Но ничего подобного. Он продолжал взирать на меня укоризненным взглядом, который мне так не понравился с самого начала.

– Какого черта ты дал мальчику порох?

Вижу, у него осталось неверное представление.

– Я не давал мальчику порох.

– Только прирожденный идиот может отдать в руки ребенка порох. Во всей Англии не найдется другого человека, который бы не понимал, что произойдет, если в руках у ребенка окажется порох. Ты соображаешь, что наделал? Тебя затем только сюда и доставили, чтобы мне было где устроить встречу с одним знакомым для обсуждения некоторых вопросов, представляющих взаимный интерес, – и вот, посмотрите, пожалуйста. Как вам это нравится?

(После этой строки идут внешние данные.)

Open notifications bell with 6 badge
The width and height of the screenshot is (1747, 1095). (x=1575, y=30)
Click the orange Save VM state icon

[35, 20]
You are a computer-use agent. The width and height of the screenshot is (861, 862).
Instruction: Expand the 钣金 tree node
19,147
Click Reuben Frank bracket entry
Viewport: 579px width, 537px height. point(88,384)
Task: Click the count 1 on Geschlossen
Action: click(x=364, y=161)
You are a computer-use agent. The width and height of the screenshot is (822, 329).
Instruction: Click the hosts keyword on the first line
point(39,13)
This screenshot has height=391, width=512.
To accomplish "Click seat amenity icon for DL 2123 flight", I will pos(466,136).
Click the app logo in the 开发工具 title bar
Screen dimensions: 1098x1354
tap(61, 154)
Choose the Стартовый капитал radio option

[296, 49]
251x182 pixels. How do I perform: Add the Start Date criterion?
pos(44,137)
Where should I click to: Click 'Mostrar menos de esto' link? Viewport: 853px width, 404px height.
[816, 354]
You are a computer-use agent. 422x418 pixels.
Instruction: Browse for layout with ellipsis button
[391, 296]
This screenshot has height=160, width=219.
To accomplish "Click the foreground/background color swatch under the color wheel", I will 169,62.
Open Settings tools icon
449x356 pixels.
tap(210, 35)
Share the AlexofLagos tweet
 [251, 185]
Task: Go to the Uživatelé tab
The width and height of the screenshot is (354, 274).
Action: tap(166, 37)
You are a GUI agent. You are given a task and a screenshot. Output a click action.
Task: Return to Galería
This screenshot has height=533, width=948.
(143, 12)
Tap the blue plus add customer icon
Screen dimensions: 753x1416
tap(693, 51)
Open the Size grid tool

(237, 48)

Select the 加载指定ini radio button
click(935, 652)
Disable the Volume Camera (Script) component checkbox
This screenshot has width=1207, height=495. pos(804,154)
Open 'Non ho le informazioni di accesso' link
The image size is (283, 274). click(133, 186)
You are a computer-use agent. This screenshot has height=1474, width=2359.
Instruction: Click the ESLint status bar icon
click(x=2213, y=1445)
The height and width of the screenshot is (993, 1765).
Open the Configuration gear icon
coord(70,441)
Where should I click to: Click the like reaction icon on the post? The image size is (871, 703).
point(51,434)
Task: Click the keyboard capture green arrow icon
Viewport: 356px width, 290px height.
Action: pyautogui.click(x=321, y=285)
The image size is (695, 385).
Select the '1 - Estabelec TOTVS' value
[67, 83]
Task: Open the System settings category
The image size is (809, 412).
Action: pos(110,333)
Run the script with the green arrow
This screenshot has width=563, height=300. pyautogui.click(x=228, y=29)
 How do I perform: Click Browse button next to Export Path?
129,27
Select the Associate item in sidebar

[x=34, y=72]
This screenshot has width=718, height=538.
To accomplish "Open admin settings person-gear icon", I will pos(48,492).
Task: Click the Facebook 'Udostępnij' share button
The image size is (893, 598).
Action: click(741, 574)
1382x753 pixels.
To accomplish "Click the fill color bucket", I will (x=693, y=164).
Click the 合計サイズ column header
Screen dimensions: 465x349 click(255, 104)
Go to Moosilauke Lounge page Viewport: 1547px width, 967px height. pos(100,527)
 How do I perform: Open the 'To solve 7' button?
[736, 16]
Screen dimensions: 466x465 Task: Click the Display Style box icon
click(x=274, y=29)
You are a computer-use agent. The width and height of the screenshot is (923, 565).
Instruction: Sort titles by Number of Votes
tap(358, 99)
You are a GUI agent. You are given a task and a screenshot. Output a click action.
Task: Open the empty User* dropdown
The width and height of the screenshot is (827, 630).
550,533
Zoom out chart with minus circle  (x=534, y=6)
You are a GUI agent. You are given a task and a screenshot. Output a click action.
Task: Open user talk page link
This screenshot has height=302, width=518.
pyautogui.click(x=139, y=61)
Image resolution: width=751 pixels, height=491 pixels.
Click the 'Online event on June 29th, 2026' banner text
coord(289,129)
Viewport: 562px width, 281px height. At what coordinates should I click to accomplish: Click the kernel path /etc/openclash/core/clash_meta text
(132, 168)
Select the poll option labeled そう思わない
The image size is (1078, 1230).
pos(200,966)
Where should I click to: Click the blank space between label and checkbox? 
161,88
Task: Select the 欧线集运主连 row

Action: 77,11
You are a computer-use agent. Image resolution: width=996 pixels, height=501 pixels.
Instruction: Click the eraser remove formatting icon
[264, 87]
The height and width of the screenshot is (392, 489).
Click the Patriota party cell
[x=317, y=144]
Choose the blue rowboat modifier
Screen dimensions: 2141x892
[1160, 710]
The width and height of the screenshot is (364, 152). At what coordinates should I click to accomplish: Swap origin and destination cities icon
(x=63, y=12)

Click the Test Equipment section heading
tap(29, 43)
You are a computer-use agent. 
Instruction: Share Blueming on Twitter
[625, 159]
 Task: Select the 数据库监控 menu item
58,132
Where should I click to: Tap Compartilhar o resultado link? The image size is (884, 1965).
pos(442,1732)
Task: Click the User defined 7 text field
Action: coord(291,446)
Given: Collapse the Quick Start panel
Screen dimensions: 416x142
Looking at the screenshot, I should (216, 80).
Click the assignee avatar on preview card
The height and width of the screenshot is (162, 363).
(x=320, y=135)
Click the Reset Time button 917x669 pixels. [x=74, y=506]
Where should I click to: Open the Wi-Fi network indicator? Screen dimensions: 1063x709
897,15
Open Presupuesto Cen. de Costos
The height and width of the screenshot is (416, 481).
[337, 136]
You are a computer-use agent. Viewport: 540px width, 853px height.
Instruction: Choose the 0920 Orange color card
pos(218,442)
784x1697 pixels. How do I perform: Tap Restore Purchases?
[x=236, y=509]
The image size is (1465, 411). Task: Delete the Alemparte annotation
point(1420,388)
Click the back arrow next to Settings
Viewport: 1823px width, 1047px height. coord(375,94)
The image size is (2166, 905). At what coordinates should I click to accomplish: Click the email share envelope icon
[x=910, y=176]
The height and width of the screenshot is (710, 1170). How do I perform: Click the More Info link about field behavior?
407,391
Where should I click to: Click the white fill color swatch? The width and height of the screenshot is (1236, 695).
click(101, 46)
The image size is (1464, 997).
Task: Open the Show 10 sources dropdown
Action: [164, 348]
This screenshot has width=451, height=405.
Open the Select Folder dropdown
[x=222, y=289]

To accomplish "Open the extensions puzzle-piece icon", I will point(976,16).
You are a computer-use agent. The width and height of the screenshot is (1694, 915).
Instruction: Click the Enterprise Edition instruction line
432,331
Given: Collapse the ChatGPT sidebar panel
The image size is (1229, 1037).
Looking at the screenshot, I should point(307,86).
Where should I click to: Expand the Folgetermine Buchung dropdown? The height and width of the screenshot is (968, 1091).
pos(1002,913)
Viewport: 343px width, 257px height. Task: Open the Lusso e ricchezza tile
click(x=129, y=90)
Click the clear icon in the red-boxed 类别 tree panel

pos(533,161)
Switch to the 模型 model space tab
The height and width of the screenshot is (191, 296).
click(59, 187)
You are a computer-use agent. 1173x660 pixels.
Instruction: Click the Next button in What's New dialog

– Н-да, неважно получилось, – вынужден был признать я как раз в тот момент, когда провалилась крыша, взметнув к небу сноп искр, от которых на наших лицах заиграл здоровый румянец.

– Залить пламя водой ты, конечно, не догадался?

– Эдвин догадался. Но это оказался керосин. Дядя вытаращился на меня с ужасом.

– Ты хочешь сказать, что пытался залить огонь керосином? Тебя надо определить в сумасшедший дом. Я займусь этим, как только подыщу необходимых специалистов.

Вести с ним разговор было особенно трудно потому, что он, как вы, должно быть, заметили, никак не мог сообразить, кто во всей этой истории сыграл главную роль, и какую именно. Такие люди, как он, слышат только два первых слова из того, что им говорят, – привык, должно быть, председательствуя на заседаниях правления, давить в зародыше речи акционеров.